▸ Collection entries
>>>>>

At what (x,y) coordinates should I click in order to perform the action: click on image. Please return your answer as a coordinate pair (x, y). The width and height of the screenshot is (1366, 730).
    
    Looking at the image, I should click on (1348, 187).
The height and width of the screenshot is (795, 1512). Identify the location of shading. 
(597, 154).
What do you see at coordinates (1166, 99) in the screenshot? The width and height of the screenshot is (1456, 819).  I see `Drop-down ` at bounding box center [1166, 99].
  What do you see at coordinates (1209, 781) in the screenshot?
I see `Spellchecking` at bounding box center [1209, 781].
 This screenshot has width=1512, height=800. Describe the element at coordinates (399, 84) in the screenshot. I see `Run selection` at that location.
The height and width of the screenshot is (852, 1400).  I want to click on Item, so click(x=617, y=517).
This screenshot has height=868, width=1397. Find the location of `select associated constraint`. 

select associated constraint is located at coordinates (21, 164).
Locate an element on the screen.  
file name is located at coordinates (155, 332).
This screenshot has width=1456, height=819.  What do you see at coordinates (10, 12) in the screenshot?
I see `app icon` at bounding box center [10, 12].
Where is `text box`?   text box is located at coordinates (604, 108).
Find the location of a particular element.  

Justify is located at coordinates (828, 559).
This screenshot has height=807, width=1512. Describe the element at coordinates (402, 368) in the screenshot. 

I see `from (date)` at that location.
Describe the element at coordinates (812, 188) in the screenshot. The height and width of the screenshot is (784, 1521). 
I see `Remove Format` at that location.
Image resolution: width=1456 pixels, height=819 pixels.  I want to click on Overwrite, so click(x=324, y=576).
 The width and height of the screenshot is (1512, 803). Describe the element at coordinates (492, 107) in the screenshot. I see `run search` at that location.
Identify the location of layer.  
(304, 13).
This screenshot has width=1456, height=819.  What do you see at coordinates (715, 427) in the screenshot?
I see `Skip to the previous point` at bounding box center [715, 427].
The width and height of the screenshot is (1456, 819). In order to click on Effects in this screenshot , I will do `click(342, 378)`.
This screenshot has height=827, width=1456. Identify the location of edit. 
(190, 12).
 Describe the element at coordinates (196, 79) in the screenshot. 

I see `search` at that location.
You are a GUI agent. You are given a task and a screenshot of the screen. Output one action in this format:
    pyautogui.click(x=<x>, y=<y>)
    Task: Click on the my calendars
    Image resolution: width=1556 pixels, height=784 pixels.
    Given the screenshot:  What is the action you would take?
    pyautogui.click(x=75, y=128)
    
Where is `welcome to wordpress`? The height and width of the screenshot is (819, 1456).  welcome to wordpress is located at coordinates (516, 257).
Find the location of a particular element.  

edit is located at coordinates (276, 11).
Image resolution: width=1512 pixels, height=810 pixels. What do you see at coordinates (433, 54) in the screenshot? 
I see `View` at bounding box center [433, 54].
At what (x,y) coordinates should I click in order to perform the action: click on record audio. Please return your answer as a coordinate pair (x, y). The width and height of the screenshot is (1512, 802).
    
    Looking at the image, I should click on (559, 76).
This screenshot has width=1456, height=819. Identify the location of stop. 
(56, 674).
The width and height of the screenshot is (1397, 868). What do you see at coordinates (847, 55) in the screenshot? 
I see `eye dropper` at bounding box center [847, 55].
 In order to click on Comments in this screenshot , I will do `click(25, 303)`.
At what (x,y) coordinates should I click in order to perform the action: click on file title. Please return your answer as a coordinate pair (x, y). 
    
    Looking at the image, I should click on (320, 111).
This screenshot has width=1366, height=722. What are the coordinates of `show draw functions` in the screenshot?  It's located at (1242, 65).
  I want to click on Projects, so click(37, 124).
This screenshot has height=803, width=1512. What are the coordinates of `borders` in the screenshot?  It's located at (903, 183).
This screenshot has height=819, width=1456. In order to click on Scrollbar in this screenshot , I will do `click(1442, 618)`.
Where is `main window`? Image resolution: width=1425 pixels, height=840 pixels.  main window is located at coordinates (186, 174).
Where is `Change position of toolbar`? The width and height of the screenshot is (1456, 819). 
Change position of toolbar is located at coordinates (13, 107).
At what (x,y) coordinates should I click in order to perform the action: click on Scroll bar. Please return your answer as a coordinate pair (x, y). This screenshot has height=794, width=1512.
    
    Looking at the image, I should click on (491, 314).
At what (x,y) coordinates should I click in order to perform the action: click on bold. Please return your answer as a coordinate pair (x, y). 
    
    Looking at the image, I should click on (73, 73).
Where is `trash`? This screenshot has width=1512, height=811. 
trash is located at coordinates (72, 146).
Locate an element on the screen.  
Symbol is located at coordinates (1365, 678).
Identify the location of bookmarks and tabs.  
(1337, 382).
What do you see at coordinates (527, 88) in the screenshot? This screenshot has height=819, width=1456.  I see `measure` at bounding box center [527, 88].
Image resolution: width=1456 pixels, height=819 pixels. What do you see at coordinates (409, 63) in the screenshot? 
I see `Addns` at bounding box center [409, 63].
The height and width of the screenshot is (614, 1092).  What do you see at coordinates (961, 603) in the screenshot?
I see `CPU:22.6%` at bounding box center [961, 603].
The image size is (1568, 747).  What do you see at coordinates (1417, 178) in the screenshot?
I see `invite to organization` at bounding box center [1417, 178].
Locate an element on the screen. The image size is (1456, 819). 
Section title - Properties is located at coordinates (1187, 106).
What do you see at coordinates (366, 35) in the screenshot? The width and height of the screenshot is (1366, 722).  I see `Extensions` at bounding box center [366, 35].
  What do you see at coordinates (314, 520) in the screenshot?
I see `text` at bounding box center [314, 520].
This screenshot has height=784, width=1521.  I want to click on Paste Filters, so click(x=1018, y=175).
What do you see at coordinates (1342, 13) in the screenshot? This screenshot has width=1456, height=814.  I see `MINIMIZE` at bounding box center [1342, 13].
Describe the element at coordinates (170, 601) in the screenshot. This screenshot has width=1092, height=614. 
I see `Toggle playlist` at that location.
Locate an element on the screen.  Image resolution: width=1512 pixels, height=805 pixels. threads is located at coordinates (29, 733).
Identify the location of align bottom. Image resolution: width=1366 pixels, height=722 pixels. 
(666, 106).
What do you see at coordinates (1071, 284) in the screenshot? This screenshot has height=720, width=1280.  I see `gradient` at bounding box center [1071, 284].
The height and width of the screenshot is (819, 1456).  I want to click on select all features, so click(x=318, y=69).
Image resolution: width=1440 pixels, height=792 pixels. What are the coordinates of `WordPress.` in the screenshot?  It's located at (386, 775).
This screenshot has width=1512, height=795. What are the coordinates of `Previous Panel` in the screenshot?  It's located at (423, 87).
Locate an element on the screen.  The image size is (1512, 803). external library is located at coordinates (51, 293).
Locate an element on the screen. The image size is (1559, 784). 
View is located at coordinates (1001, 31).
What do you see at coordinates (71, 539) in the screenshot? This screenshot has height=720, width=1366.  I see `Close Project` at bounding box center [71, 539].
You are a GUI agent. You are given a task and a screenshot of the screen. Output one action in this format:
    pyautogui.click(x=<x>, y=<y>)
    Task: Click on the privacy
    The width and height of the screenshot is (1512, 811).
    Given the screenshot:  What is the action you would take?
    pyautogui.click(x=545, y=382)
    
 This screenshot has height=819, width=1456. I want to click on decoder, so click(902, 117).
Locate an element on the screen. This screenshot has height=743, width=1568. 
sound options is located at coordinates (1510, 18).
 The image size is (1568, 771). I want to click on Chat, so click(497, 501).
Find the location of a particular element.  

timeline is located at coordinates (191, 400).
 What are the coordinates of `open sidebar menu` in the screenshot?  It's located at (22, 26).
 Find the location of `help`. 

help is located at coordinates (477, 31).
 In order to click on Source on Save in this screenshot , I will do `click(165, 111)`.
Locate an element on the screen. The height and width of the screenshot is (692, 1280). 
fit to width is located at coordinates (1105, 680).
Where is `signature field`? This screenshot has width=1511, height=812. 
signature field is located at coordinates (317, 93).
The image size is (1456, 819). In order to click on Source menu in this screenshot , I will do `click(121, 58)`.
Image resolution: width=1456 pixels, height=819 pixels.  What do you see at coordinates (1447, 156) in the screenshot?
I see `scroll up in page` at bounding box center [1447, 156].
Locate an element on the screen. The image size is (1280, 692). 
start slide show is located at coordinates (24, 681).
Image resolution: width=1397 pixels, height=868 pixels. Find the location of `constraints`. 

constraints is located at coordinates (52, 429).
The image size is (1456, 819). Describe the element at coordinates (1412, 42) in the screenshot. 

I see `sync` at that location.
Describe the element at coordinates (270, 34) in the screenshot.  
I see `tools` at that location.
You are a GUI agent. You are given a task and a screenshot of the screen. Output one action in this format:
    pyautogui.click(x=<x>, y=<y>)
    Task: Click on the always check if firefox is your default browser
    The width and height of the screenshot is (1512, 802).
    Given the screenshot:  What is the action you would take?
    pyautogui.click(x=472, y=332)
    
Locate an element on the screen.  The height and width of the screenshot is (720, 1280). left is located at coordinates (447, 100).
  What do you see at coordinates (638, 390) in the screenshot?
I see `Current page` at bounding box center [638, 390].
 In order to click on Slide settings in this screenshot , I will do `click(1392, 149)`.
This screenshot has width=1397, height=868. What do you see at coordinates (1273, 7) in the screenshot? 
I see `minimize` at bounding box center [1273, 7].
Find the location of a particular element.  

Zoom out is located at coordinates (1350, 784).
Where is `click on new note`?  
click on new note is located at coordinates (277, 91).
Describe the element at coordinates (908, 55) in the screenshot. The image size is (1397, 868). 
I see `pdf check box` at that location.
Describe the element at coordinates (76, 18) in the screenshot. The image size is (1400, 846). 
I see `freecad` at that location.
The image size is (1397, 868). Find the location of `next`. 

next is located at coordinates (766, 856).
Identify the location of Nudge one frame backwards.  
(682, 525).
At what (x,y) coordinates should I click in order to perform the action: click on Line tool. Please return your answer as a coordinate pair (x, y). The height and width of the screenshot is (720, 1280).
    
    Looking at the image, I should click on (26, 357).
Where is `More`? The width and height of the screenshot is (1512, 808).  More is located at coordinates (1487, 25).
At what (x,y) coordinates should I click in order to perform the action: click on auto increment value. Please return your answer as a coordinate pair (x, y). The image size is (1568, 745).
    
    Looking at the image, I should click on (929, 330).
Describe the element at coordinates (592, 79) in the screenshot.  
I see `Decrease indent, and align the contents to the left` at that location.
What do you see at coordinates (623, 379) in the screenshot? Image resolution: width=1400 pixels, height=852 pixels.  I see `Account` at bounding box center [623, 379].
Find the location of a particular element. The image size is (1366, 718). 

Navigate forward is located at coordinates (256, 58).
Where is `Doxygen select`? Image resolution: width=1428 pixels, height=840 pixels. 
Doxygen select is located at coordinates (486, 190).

<<<<<

▸ SHORT TASK
Copy out the rows starting at the one containing "so click(x=318, y=69)." and ending at the one containing "coordinates (51, 293).", replacing "screenshot" with "page" and leaving everything else as it stands.

▸ COMPLETED TASK
The height and width of the page is (819, 1456).  I want to click on select all features, so click(x=318, y=69).
Image resolution: width=1440 pixels, height=792 pixels. What are the coordinates of `WordPress.` in the page?  It's located at (386, 775).
This page has width=1512, height=795. What are the coordinates of `Previous Panel` in the page?  It's located at (423, 87).
Locate an element on the screen.  The image size is (1512, 803). external library is located at coordinates (51, 293).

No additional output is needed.